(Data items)
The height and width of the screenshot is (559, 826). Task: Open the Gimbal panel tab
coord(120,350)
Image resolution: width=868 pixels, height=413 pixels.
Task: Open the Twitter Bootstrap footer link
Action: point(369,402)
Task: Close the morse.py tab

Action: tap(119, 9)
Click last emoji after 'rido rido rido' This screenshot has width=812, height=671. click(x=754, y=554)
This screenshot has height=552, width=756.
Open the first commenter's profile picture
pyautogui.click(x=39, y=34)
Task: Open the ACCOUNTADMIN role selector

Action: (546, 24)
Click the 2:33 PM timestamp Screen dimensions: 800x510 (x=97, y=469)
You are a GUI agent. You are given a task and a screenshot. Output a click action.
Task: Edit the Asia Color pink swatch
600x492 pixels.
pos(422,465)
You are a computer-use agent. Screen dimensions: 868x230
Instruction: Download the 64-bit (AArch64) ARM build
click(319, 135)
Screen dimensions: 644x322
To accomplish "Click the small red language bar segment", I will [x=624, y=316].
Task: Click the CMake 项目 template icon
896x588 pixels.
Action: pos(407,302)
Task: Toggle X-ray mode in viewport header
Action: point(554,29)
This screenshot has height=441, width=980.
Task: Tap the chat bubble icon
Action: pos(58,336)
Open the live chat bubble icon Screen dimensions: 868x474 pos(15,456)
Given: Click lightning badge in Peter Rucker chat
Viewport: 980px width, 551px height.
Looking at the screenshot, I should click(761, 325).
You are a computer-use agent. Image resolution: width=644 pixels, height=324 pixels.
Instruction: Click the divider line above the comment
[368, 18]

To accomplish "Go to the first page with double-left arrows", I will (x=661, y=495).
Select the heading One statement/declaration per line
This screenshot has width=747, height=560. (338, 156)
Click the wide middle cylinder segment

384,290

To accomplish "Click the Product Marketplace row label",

▸ **Problem to work on**
Each of the lines above must appear again, unchanged.

▸ **Result for this exercise**
The height and width of the screenshot is (559, 826). Task: Open the Gimbal panel tab
coord(120,350)
Image resolution: width=868 pixels, height=413 pixels.
Task: Open the Twitter Bootstrap footer link
Action: point(369,402)
Task: Close the morse.py tab

Action: tap(119, 9)
Click last emoji after 'rido rido rido' This screenshot has width=812, height=671. click(x=754, y=554)
This screenshot has height=552, width=756.
Open the first commenter's profile picture
pyautogui.click(x=39, y=34)
Task: Open the ACCOUNTADMIN role selector

Action: (546, 24)
Click the 2:33 PM timestamp Screen dimensions: 800x510 (x=97, y=469)
You are a GUI agent. You are given a task and a screenshot. Output a click action.
Task: Edit the Asia Color pink swatch
600x492 pixels.
pos(422,465)
You are a computer-use agent. Screen dimensions: 868x230
Instruction: Download the 64-bit (AArch64) ARM build
click(319, 135)
Screen dimensions: 644x322
To accomplish "Click the small red language bar segment", I will [x=624, y=316].
Task: Click the CMake 项目 template icon
896x588 pixels.
Action: pos(407,302)
Task: Toggle X-ray mode in viewport header
Action: point(554,29)
This screenshot has height=441, width=980.
Task: Tap the chat bubble icon
Action: pos(58,336)
Open the live chat bubble icon Screen dimensions: 868x474 pos(15,456)
Given: Click lightning badge in Peter Rucker chat
Viewport: 980px width, 551px height.
Looking at the screenshot, I should click(761, 325).
You are a computer-use agent. Image resolution: width=644 pixels, height=324 pixels.
Instruction: Click the divider line above the comment
[368, 18]

To accomplish "Go to the first page with double-left arrows", I will (x=661, y=495).
Select the heading One statement/declaration per line
This screenshot has width=747, height=560. (338, 156)
Click the wide middle cylinder segment

384,290

To accomplish "Click the Product Marketplace row label",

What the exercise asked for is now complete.